Smells of the Season

The turn of the seasons here is accompanied by a variety of visual clues. Changing leaves, darker clouds (usually rain but every now and again snow instead), and of course shortening days and warmer clothes. Each season also comes with it's own set of smells, and these for me help me to get more into the season than almost anything else.

Spring and Summer, for example, are accompanied by the smell of mown grass. The other day it was warm enough for someone to be getting in one last mow. (Not me, though my lawn could probably use it, but I have decided now that we've had a frost not to worry about it.) Even though it was October, it brought Spring to the forefront of my mind. Cookouts are one of those Summer smells, as in the unique smell of the beach - which around here is normally a pleasant thing.

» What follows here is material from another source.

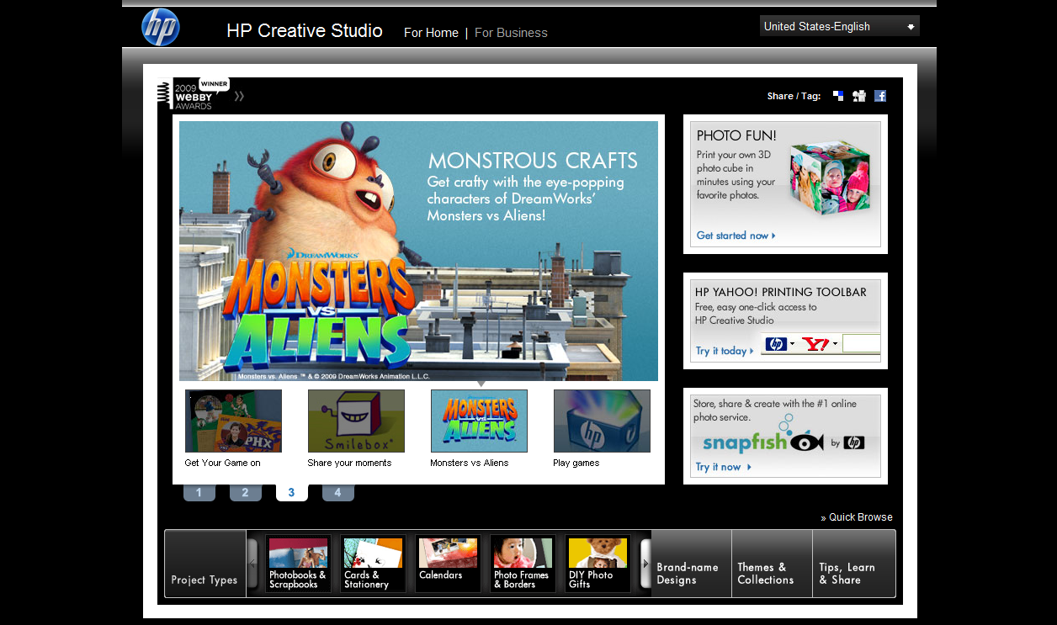1057x625 pixels.
Task: Go to slide page 4
Action: pyautogui.click(x=337, y=493)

Winter's smells, by contrast, are almost all indoor smells. Snow, for example, doesn't have much of a smell. Unless you have dogs, and in that case you shouldn't be out and about in that snow anyway. White snow only. Pine might be an outdoor smell, but of course in Winter you usually get that indoors around the Christmas tree. Being out in an actual pine forest has the same smell, but being evergreens it doesn't matter much the season. Other smells include those of holiday foods, such as pumpkin spices.

For Fall, that smell is a combination of things, but none are more prominent, more welcome to my nose than that of wood smoke. Something about catching that first whiff on the breeze lets me know that fall has truly arrived. Couple that with the smell of apples, particularly apple cider, and even if I couldn't see the leaves change I'd know what season it is. Now, I realize this may be a regional thing, and that if you live in Southern California the smell of wood smoke might mean something far less pleasant, but up here (relatively speaking) that smell means the temperature is dropping and people are turning to their wood piles once again.

That, for me, is one of the biggest appeals of a fireplace, too. Yes, they're pretty and provide warmth, but it's that lingering smell, especially if you're burning more fragrant woods, that really sells the experience for me.